Modesty is a taboo topic because it sounds restrictive to a world that wants the most options with the least amount of limitations. Least of all, no one wants to be told how to dress. So why is the Bible so counter cultural on this point? Is it just that old of a book or when God states we are to be modest (1 Cor. 12:23, 1 Tim. 2:9, and other passages about not uncovering the nakedness of someone) , that there are really good, meaningful and loving advice behind the restriction?

Sorry I don’t have time to develop this into a fuller blog post, but just wanted to bullet my points.

Modesty protects you and others from being emotionally harmed by a false sense and portrayal of intimacy.

Modesty prevents having to maintain anything or anyone gained through being revealing.

Modesty now conceals that which fades later.

Modesty helps others like you for who you are holistically.

Modesty to God is of the heart, not just a fashion choice or quantity of fabric.

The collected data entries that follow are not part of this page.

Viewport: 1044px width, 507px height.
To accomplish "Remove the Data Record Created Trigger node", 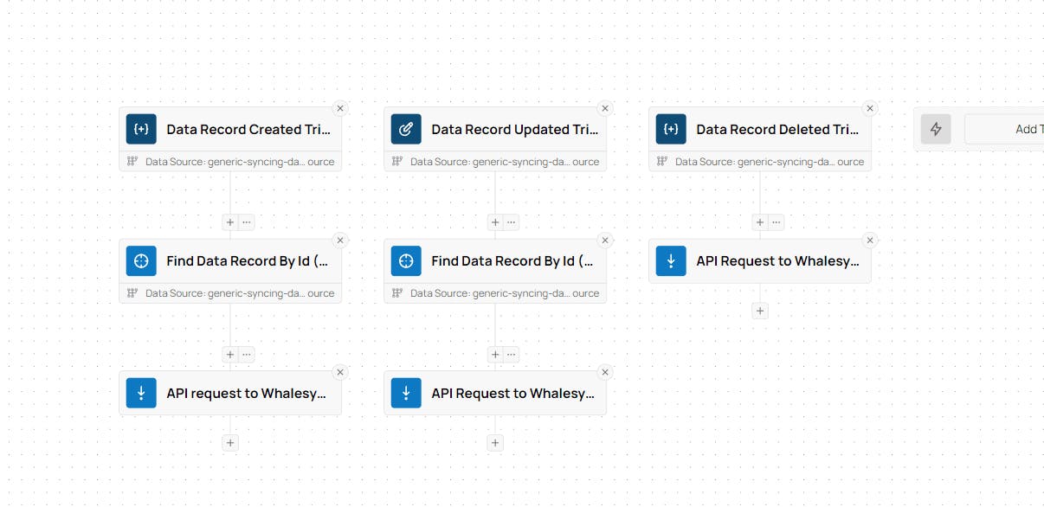I will click(340, 108).
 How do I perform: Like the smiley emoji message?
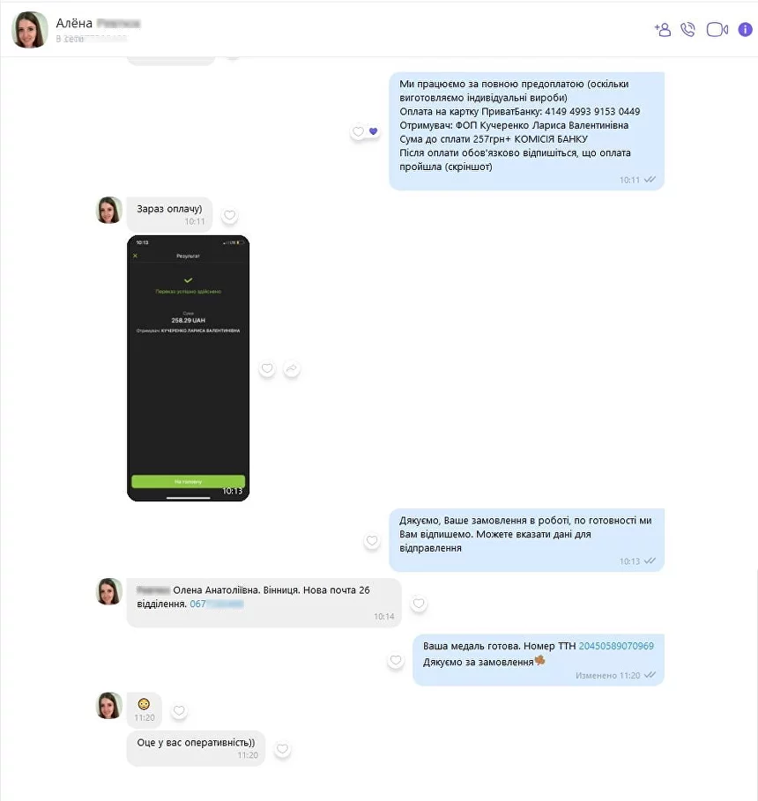click(x=179, y=710)
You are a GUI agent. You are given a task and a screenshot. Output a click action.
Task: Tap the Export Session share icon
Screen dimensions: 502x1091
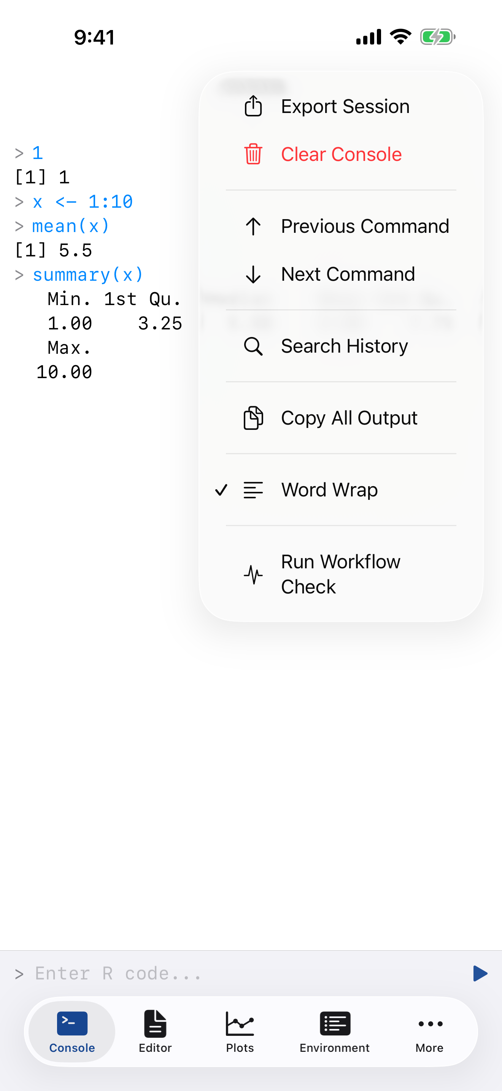(x=253, y=106)
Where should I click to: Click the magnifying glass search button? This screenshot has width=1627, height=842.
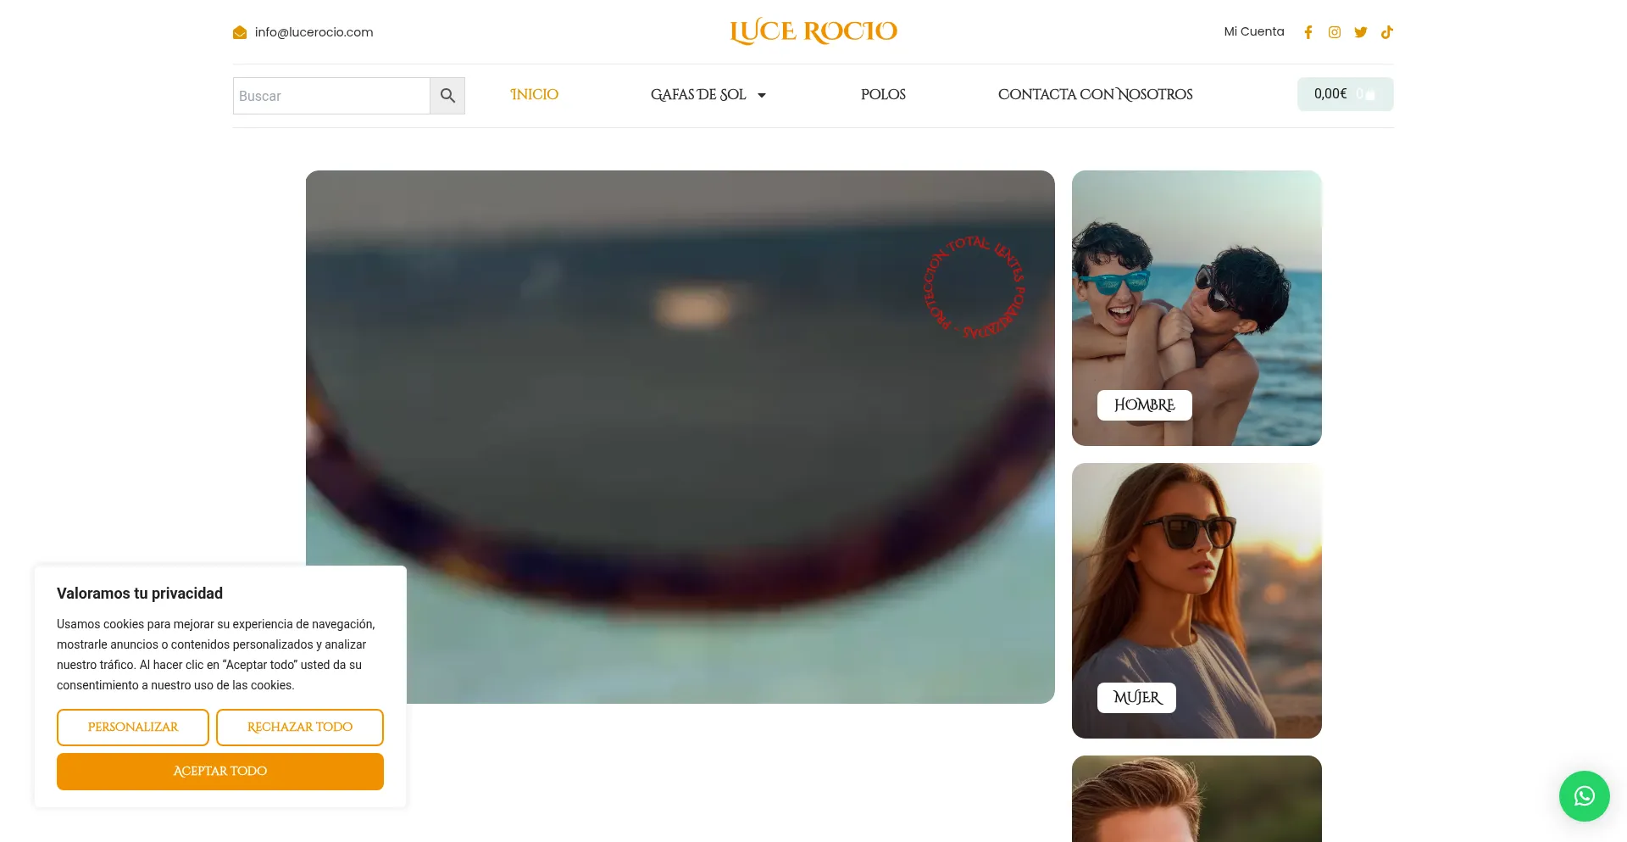[x=447, y=96]
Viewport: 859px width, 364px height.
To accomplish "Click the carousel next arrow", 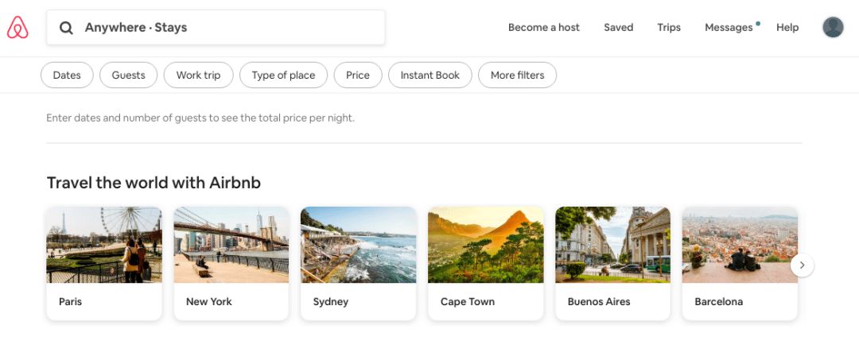I will click(x=802, y=265).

Modesty is a restraint to not let our eyes and thoughts go farther than they ought, or wrongly invite the eyes and thoughts of others to go farther then they ought.

Modesty has others in mind, not wishing to lead others astray.

Modesty hides from all what is rightly preserved for one.

Modesty protects you from greedily wanting the affection of those who are not yours.

Modesty forces a relationship to be based on the whole person and not just someone’s looks.

Modesty is an issue for all ages and both genders.

To use immodesty to say you have to attract a mate is to supersede God’s ability to find you one.